Más allá de los amagues que se hacían en un muy reciente pasado en cada discusión del paquete económico, que llevaban a actos de corrupción desmedida o a crisis políticas y constitucionales en el estado; el diálogo ahora pretende construir de forma conjunta y corresponsable entre el Ejecutivo y el Legislativo, una ley de ingresos que fortalezca la recaudación (una de las más bajas del país) y un presupuesto de egresos que contribuya a elevar los niveles de desarrollo y bienestar de los morelenses.

Parece que han quedado atrás los tiempos en que las voluntades de los diputados se compraban con dinero o concediendo cargos en el gobierno para ellos o sus familiares, y la época en que el enfrentamiento entre los poderes permitía poner de pretexto al adversario para hacer poco o de plano dejar de cumplir con las responsabilidades de cada despacho con la población de Morelos.

Ahora se trata, todo apunta, de estudiar, analizar, revisar, proponer, y construir entre los diputados y el gabinete de la gobernadora, Margarita González Saravia, un proyecto económico y financiero para el sector público de Morelos que permita no solo reducir paulatinamente la dependencia que el estado tiene ahora de las participaciones federales, sino también que los recursos públicos se manejen con transparencia y sean aplicados en las necesidades reales de la gente de Morelos.

Es de reconocerse que la oposición en el estado ha mostrado voluntad suficiente para dialogar y asumir la parte de responsabilidad que le toca en la construcción del presupuesto. Ya no es aquel grupo de legisladores que aprovechaban la mala imagen del gobierno estatal y la construcción de un bloque opositor para obtener beneficios discrecionales a favor de las demarcaciones que representaban.

Pero también debe aquilatarse que el Ejecutivo también ha cambiado su postura y su imagen. De aquel gabinete autoritario que buscaba imponer un paquete económico sin proyecto político ni social, sencillamente para obtener beneficios irregulares del gasto público; no ha quedado nada, y ahora es más que evidente la intención de construir a favor de las y los morelenses, pero también, de compartir los costos y beneficios políticos de la operación política y social con los órganos corresponsables.

Ambas partes se reconocen la voluntad de diálogo y búsqueda de consensos, lo que hace que pinte bien la discusión de un paquete económico que resultará, sin duda, complicado por los retos a enfrentar, la mayoría de ellos derivados del abandono de más de una década de la mayor parte de la función pública.

Un pendiente es ver cómo los diputados aportarán ideas nuevas que funcionen como alternativas a los costos que pudiera tener el paquete económico para la base de contribuyentes en el estado.
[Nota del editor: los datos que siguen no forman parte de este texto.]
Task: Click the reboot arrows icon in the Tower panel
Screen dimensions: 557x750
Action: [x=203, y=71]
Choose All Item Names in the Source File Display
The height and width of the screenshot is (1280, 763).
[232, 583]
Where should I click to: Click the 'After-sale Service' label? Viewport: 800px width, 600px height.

Es muy probable que no haya muchas, pero no está de más el diseño de nuevas formas que permitan elevar la recaudación sin cargar todo el costo a los ciudadanos cumplidos.
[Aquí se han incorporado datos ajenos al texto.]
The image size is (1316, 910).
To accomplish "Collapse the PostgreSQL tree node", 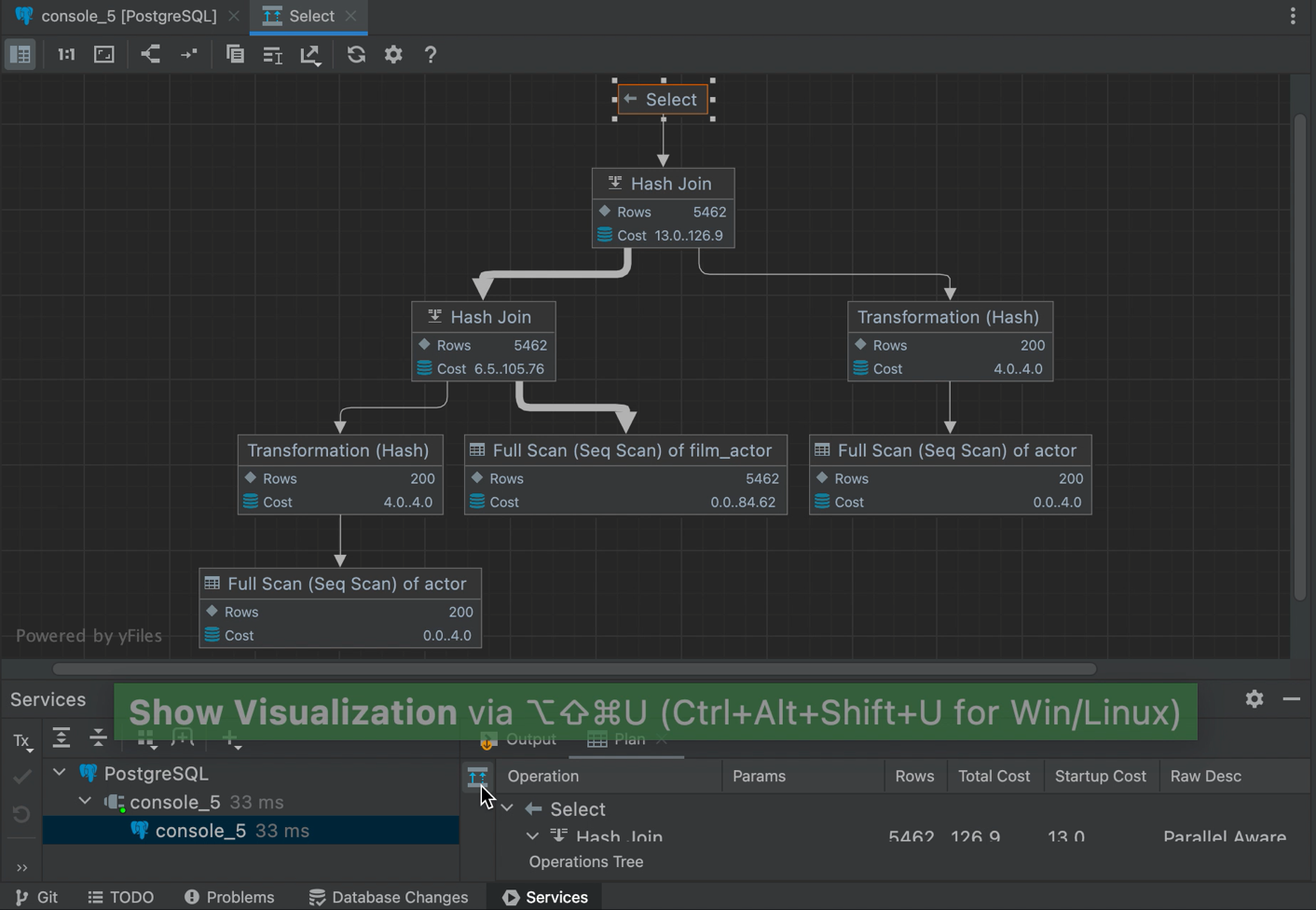I will (60, 773).
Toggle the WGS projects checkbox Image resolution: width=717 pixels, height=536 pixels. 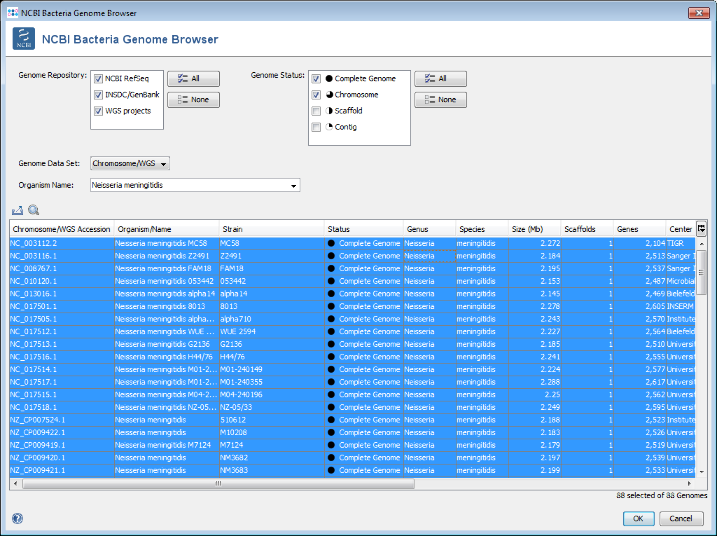click(x=98, y=111)
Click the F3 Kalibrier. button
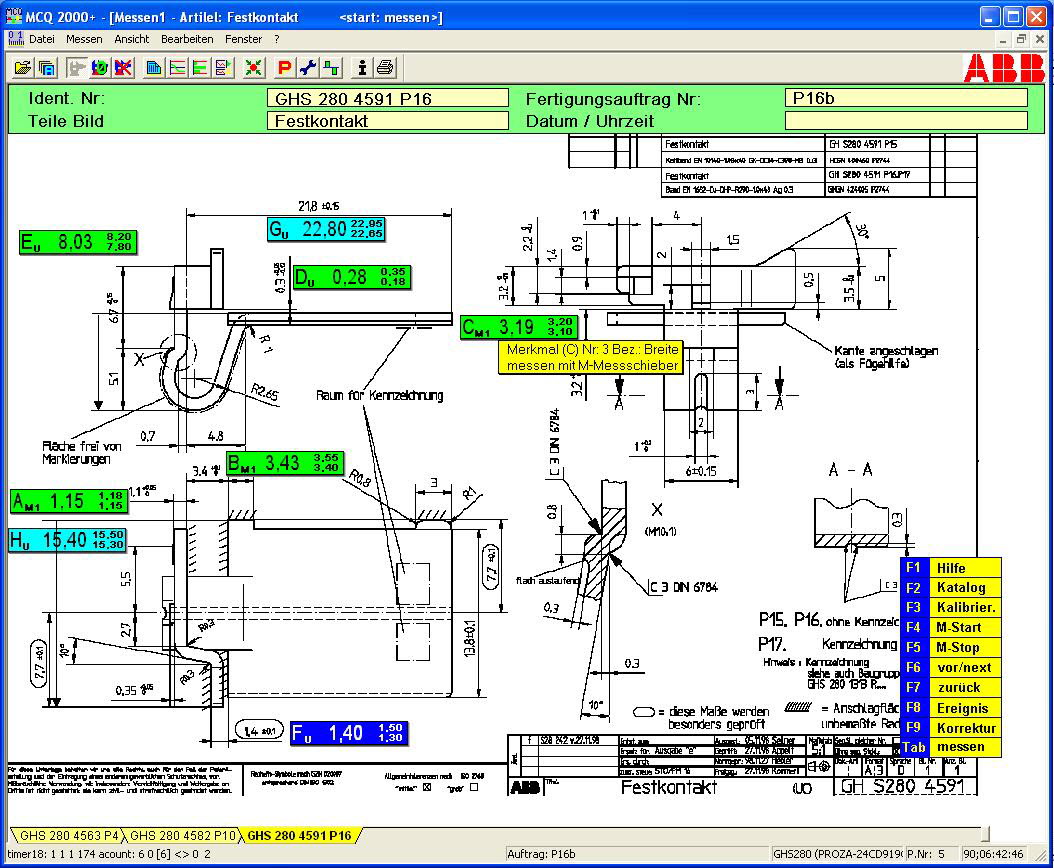The image size is (1054, 868). (x=950, y=607)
Otro es la urgente revisión de los presupuestos solicitados por cada dependencia, algunos de ellos construidos con base en realidades que no existen o van a cambiar dentro de muy poco. Por ejemplo, ¿de darse una restructuración de la Fiscalía General del Estado, requerirá todo el dinero que ha solicitado? ¿Dados los resultados de la Fiscalía, y de otras instituciones -algunas de ellas bajo sospecha de corrupción- se justifican solicitudes de aumentos presupuestales de hasta 105% como la hecha por el Tribunal de Justicia Administrativa?

Quedan poco más de tres semanas para una discusión que se antoja complicada, pero la buena voluntad y el análisis de los expertos en los dos poderes promete llevarla a buen puerto.